The factor XIII (FXIII)-B subunit has a critical function as a carrier protein to stabilize FXIII-A in plasma and supply it to its main substrate, fibrinogen. However, the function of the excess free FXIII-B circulating in plasma is still elusive.

OBJECTIVES

In the present study, we explored potential interactions of free FXIII-B with complement factors and searched for novel binding partners.

METHODS

We tested for cofactor activity in the degradation of complement C3b and C4b and used ELISA- and surface plasmon resonance-based binding assays to investigate interactions between FXIII-B and complement components.
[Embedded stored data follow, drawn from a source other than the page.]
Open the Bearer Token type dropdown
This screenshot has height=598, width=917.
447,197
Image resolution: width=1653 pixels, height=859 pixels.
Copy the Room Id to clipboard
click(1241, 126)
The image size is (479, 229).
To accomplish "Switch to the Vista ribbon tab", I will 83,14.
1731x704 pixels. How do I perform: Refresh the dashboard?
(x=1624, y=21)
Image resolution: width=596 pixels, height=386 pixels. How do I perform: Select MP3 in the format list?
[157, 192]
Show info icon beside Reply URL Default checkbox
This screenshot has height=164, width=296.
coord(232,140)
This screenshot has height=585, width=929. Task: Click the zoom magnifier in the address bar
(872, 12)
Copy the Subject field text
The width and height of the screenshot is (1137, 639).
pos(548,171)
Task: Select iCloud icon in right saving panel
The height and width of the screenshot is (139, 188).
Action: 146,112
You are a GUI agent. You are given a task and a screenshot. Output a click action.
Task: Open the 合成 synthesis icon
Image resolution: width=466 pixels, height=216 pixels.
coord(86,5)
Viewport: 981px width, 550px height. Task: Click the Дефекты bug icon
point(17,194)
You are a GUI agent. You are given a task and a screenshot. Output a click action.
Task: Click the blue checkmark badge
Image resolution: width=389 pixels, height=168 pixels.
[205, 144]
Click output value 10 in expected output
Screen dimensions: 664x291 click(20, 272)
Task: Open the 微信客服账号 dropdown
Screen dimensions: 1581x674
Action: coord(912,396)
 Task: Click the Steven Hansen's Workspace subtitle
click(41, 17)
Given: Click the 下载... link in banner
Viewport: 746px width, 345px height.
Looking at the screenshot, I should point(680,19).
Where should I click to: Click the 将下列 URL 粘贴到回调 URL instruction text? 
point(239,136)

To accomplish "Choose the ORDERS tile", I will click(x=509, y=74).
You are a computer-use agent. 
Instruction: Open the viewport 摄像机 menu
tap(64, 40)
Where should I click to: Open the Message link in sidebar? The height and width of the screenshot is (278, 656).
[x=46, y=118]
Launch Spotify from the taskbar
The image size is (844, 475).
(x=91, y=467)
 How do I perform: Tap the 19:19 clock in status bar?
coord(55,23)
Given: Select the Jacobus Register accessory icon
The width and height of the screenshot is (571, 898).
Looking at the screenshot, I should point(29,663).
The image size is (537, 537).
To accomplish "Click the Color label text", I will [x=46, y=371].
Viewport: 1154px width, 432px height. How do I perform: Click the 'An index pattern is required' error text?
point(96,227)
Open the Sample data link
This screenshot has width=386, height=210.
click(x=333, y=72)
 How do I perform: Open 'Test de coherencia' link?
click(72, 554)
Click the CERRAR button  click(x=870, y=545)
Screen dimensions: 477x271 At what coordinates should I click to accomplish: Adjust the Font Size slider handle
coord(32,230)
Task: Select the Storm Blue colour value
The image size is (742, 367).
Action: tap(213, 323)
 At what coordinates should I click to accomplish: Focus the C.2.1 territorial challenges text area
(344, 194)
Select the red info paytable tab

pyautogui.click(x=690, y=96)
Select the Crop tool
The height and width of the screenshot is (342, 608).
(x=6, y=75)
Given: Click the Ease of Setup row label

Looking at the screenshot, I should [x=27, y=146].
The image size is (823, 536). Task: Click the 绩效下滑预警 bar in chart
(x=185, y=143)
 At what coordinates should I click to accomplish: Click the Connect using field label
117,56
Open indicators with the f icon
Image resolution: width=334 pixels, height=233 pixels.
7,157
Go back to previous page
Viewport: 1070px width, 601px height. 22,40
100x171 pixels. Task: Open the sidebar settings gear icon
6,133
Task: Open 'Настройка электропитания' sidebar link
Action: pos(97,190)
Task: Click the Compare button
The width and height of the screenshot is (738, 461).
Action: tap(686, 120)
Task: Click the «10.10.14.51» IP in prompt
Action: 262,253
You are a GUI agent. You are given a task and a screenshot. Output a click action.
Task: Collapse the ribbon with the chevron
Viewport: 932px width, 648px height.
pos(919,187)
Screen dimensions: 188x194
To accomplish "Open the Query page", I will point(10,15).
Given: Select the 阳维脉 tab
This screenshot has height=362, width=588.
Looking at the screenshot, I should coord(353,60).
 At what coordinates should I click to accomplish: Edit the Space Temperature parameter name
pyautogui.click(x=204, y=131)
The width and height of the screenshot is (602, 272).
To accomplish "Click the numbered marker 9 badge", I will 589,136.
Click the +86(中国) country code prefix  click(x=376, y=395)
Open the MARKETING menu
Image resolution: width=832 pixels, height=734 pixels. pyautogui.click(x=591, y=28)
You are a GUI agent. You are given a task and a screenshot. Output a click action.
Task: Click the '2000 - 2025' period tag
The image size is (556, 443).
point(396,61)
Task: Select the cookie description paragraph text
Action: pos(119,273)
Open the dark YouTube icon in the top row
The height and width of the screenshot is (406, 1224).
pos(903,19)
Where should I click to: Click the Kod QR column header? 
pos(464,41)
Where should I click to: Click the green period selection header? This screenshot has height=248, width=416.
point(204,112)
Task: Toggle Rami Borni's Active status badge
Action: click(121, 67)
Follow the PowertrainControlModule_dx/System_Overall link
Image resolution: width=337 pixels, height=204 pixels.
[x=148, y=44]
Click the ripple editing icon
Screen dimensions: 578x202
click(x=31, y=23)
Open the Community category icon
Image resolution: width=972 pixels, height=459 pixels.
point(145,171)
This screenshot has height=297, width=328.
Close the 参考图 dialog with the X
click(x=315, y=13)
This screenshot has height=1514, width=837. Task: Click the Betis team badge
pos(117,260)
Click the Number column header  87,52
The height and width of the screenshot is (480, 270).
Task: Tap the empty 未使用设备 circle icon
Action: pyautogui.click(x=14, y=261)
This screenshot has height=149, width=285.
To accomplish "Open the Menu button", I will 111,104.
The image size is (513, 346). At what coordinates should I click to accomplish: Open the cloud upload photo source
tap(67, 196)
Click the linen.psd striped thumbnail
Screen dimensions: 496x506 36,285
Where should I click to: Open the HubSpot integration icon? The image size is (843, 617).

We performed immunoprecipitation and mass spectrometry analysis to identify potential binding partners of free FXIII-B in freshly drawn plasma samples.

RESULTS

FXIII-B did not exhibit cofactor activity in the degradation of C3b and C4b similar to factor H and C4b-binding protein, nor did it bind to complement factors to a relevant extent. Identification of proteins potentially binding to free FXIII-B revealed high interindividual variation. We confirmed α-macroglobulin (α2MG) as a candidate, although direct interactions or functional effects remain to be validated.

CONCLUSIONS

Our study reveals that free FXIII-B has no direct role in regulating the complement system, despite a structural similarity to major complement regulators. Further studies are needed to validate α2MG as a binding partner and explore potential functional consequences of this binding.